21News
- Website type: News website
- Available in: French, Dutch
- Headquarters: {{{location_country}}}
- Website: 21news.be
- Launched: 2024

= 21News =

Belgian French-language news website

21News is a Belgian news website established in 2024. It is primarily aimed at a French-speaking audience, though publishes content in both French and Dutch.

== History ==
21News was launched in 2024 by Etienne Dujardin, a municipal councillor for the Reformist Movement political party. It was conceived as a response to the perceived lack of ideological diversity and debate in existing Belgian francophone media. Dujardin has described 21News' editorial line as "centre-right" and compared it to the French newspapers Le Figaro and Le Point. The site focuses on political and economic coverage, and features opinion pieces and contributions from external writers.

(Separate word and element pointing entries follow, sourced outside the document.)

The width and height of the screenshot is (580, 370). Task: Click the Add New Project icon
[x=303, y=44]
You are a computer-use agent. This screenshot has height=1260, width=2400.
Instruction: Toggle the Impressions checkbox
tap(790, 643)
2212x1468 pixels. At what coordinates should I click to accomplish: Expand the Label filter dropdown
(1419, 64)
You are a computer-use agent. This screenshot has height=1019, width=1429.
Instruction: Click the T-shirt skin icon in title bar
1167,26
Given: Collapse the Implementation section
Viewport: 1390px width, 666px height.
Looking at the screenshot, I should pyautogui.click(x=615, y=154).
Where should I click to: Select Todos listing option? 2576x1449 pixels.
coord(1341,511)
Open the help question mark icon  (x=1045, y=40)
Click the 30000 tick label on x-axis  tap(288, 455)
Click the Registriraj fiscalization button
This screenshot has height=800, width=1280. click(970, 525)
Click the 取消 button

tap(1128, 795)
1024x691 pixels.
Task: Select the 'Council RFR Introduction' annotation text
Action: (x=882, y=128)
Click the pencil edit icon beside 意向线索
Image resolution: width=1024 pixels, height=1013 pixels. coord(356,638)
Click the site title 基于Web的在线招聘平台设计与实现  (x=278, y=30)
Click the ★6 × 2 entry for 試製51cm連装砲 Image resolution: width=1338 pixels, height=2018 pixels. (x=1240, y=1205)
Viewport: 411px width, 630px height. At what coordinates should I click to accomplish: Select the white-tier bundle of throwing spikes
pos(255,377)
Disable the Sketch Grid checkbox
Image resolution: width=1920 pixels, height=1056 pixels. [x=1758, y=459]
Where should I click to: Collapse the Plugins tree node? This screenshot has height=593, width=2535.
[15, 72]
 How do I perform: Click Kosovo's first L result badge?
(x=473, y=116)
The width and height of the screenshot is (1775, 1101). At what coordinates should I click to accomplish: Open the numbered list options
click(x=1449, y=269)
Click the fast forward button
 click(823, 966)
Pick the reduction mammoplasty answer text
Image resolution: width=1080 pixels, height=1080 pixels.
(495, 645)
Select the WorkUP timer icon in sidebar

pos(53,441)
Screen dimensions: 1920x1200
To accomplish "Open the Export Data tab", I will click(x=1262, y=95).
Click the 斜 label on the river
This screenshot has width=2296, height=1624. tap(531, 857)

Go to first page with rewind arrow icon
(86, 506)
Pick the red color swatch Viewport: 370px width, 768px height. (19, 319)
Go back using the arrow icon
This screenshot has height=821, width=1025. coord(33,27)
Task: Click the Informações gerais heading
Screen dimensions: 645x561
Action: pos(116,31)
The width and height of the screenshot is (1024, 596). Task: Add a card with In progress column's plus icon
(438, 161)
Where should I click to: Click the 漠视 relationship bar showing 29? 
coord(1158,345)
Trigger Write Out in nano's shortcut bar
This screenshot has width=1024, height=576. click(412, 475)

The Bolloré Group (via the Lagardère Group) has a 20% ownership stake. Louis Sarkozy, son of former French president Nicolas Sarkozy, is a board member and hosts a podcast on the website.

== 2026 sanctioning ==

In 2026, 21News was sanctioned by the Belgian Council for Journalistic Ethics (CDJ) after publishing the full text of a speech given by U.S. Vice President JD Vance at the 2025 Munich Security Conference. The regulator found that the outlet had failed to sufficiently contextualise or verify the content of the speech, arguing that publishing it without commentary risked disseminating unchallenged political messaging. The decision was criticized by 21News and led to a broader debate about media freedom in Belgium, both within the country and internationally.